Requirement
Report how many lines of the data below contain "computer". Give nothing besides the number.

^^^^^^^^

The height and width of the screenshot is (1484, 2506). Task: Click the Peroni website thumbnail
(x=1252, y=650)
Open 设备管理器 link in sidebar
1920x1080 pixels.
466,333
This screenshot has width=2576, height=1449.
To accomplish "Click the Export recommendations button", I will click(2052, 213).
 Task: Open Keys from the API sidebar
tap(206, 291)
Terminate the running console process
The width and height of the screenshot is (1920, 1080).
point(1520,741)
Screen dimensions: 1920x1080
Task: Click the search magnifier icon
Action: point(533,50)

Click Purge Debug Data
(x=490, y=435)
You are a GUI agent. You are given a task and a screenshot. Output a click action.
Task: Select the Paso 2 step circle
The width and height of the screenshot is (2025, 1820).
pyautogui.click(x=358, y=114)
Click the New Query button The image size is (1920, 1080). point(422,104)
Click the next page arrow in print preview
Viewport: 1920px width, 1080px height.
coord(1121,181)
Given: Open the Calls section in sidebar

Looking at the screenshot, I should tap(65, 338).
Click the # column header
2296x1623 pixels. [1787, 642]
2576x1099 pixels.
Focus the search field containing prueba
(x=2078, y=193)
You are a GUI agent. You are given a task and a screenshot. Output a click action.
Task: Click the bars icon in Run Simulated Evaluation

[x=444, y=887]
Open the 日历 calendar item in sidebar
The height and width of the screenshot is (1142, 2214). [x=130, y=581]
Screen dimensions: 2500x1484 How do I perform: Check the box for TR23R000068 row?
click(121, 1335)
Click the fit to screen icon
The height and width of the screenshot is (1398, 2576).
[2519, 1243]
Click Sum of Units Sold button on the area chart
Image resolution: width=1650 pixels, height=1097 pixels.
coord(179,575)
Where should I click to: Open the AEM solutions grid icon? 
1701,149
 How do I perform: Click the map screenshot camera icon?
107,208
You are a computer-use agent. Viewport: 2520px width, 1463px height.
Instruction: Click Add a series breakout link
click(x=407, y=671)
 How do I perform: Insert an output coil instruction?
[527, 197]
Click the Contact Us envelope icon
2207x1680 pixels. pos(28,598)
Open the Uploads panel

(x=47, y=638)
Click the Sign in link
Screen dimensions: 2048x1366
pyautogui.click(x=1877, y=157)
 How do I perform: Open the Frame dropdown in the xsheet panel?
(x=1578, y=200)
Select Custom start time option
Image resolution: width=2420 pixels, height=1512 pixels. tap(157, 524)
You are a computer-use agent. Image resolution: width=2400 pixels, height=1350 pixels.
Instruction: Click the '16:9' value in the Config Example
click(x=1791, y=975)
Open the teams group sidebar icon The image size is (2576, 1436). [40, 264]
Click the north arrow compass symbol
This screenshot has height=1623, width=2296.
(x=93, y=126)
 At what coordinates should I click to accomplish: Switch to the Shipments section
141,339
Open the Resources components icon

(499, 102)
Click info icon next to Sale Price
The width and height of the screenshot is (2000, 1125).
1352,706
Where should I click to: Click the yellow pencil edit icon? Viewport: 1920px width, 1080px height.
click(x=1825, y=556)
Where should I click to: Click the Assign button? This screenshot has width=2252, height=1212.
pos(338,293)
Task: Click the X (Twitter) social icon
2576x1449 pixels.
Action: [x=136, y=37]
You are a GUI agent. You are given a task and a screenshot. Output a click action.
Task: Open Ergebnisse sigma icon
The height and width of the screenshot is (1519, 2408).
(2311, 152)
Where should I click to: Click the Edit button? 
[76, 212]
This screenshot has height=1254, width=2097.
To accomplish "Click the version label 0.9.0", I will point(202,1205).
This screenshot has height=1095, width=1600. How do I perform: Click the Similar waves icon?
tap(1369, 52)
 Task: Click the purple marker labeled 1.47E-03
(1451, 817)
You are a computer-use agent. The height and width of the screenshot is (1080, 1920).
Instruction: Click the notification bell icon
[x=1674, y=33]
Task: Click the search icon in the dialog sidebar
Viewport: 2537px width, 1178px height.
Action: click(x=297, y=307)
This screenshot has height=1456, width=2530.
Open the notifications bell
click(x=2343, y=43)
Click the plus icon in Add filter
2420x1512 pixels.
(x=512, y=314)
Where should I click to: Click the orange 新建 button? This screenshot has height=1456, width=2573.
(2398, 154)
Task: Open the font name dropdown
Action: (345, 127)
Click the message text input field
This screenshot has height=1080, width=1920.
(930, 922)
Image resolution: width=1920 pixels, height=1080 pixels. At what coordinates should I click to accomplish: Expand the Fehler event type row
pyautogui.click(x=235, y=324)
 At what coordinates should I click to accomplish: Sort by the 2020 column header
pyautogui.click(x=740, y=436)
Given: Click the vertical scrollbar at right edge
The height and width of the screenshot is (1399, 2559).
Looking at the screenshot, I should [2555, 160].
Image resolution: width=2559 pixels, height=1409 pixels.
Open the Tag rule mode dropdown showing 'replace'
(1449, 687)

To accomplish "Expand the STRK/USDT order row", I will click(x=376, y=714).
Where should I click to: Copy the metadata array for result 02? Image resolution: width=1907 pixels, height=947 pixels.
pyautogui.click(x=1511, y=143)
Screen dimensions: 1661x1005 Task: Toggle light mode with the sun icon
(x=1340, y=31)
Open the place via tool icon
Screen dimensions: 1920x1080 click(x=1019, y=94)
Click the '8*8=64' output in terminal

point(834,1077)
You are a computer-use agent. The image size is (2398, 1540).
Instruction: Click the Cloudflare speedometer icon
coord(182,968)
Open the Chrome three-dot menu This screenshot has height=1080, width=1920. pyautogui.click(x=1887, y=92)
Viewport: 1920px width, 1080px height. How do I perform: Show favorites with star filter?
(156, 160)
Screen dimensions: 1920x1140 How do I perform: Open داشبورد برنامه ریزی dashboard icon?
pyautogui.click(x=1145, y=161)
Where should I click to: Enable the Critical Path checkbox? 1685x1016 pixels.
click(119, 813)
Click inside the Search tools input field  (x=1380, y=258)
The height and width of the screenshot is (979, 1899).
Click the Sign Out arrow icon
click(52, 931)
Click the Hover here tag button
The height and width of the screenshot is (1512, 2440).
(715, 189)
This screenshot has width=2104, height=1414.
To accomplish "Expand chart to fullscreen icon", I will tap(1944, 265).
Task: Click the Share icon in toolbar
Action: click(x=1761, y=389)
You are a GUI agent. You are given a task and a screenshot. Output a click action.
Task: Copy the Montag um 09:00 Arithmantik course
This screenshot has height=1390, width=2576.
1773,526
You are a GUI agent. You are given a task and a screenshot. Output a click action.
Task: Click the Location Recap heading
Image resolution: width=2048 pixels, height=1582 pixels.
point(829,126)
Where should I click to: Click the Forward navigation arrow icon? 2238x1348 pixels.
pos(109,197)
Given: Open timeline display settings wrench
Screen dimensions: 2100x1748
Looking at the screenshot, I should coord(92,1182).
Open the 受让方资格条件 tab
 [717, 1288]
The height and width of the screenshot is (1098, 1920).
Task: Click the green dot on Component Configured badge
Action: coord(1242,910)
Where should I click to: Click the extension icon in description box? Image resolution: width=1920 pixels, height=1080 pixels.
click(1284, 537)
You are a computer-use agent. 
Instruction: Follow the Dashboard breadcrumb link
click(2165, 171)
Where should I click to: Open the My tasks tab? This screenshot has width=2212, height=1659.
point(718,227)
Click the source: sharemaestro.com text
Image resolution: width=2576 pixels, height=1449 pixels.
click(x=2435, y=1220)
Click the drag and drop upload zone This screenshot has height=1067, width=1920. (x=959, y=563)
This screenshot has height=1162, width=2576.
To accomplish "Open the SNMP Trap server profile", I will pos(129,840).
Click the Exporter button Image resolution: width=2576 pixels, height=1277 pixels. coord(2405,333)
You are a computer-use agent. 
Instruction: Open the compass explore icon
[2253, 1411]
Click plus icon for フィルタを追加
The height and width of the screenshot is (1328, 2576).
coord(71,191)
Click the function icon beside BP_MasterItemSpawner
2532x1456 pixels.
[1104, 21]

^^^^^^^^

Answer to this problem
6